Stated problem. Swap "chevron" for "arrow" in the lines from the start down to the line containing "tap(399, 166)", both included, and write those lines out again with nothing else altered.

Entries supplied.
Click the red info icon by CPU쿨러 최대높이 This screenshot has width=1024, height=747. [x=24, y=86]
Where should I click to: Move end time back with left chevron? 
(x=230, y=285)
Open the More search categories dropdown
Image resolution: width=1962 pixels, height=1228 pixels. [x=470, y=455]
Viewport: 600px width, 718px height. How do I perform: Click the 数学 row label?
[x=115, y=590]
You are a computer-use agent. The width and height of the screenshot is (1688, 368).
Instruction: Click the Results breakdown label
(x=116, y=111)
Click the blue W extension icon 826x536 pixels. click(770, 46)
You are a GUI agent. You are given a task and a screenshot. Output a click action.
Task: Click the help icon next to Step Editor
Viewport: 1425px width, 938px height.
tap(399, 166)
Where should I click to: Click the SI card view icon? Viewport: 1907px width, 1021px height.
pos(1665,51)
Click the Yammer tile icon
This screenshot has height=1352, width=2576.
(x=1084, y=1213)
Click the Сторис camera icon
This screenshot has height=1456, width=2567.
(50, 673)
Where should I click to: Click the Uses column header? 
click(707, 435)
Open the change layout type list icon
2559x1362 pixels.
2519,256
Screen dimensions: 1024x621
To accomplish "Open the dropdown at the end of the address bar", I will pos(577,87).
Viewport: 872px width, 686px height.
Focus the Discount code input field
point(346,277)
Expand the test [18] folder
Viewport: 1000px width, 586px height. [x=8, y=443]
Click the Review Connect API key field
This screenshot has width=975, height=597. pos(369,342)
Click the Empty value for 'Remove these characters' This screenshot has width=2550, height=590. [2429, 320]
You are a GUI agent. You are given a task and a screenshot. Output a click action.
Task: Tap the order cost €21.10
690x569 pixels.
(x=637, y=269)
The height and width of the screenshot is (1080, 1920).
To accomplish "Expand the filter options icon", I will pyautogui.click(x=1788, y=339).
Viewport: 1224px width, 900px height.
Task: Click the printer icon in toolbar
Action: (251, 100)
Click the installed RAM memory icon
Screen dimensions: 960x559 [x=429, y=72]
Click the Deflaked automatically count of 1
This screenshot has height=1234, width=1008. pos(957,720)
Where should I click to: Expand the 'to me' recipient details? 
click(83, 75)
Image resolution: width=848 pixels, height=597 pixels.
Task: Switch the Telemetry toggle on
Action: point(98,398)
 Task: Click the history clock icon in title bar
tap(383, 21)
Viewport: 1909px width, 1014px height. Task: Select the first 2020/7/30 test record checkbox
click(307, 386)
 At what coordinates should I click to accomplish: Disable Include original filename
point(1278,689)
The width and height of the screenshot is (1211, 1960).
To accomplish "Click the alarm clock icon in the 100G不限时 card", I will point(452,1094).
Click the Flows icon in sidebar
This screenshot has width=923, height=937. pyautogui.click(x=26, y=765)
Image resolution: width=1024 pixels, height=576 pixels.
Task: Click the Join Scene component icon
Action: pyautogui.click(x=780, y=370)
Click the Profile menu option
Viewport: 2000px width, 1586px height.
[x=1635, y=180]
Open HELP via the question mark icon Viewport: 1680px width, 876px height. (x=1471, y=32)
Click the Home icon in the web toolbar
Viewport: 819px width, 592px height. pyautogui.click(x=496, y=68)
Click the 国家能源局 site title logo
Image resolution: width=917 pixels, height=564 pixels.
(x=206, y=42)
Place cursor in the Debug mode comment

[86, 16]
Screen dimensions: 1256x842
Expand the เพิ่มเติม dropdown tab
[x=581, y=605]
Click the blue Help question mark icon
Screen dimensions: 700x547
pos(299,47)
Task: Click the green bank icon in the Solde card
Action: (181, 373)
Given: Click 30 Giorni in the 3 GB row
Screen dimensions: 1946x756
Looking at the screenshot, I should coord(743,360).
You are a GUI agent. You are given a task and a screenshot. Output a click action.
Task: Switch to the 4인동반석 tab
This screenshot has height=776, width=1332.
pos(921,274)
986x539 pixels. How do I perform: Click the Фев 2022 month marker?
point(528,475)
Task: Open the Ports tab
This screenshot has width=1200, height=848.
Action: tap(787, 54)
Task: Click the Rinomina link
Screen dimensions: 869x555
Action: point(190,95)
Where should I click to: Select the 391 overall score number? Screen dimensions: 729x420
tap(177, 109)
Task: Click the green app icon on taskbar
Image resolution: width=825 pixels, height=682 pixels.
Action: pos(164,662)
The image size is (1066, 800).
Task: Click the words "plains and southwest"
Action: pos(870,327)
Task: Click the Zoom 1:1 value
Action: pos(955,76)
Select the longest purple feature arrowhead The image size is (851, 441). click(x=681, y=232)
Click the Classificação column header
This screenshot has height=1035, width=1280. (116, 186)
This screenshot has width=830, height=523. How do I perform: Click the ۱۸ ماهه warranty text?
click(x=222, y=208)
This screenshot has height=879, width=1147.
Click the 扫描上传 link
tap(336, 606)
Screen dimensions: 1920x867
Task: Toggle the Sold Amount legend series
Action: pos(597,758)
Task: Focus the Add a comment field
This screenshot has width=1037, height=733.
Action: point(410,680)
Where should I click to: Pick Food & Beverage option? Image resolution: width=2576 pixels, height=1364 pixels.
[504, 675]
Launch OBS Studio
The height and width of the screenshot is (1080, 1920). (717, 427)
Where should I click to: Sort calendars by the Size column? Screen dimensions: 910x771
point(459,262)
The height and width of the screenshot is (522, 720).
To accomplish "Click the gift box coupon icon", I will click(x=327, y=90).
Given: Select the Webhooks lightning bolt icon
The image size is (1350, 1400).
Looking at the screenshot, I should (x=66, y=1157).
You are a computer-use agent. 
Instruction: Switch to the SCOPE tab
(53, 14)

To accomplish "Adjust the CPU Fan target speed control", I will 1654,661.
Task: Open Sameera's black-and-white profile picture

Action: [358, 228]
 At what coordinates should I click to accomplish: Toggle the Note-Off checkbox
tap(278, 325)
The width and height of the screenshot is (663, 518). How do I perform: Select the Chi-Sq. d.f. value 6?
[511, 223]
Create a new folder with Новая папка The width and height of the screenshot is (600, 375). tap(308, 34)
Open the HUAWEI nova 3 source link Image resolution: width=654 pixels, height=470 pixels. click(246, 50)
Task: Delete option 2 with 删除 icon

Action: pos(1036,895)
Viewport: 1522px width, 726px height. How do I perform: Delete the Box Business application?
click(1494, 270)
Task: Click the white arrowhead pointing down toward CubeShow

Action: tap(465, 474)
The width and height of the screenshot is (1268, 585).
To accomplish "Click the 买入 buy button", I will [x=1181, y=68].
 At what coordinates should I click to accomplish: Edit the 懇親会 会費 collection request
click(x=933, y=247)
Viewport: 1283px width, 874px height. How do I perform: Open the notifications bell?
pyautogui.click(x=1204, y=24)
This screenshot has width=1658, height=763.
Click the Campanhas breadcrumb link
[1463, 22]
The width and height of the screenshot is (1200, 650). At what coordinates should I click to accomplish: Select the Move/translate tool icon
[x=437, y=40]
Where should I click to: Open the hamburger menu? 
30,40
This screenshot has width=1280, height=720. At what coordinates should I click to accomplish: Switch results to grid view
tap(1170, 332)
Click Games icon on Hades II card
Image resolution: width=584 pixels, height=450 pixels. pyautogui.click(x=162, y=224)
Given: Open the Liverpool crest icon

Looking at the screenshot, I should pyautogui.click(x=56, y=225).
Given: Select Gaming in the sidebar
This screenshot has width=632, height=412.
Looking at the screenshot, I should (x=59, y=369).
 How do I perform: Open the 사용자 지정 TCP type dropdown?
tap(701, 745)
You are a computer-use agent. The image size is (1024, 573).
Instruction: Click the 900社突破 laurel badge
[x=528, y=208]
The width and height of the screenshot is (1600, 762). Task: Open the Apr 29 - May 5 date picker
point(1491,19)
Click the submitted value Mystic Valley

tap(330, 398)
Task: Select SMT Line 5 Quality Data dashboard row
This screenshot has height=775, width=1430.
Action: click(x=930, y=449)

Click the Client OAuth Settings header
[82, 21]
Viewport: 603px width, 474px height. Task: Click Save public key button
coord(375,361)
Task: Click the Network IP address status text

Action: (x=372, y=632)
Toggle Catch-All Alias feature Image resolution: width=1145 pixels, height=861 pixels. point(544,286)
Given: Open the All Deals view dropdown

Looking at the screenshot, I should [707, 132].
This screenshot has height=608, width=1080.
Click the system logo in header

Final result.
Click the red info icon by CPU쿨러 최대높이 This screenshot has width=1024, height=747. [x=24, y=86]
Where should I click to: Move end time back with left arrow? 
(x=230, y=285)
Open the More search categories dropdown
Image resolution: width=1962 pixels, height=1228 pixels. [x=470, y=455]
Viewport: 600px width, 718px height. How do I perform: Click the 数学 row label?
[x=115, y=590]
You are a computer-use agent. The width and height of the screenshot is (1688, 368).
Instruction: Click the Results breakdown label
(x=116, y=111)
Click the blue W extension icon 826x536 pixels. click(770, 46)
You are a GUI agent. You are given a task and a screenshot. Output a click action.
Task: Click the help icon next to Step Editor
Viewport: 1425px width, 938px height.
tap(399, 166)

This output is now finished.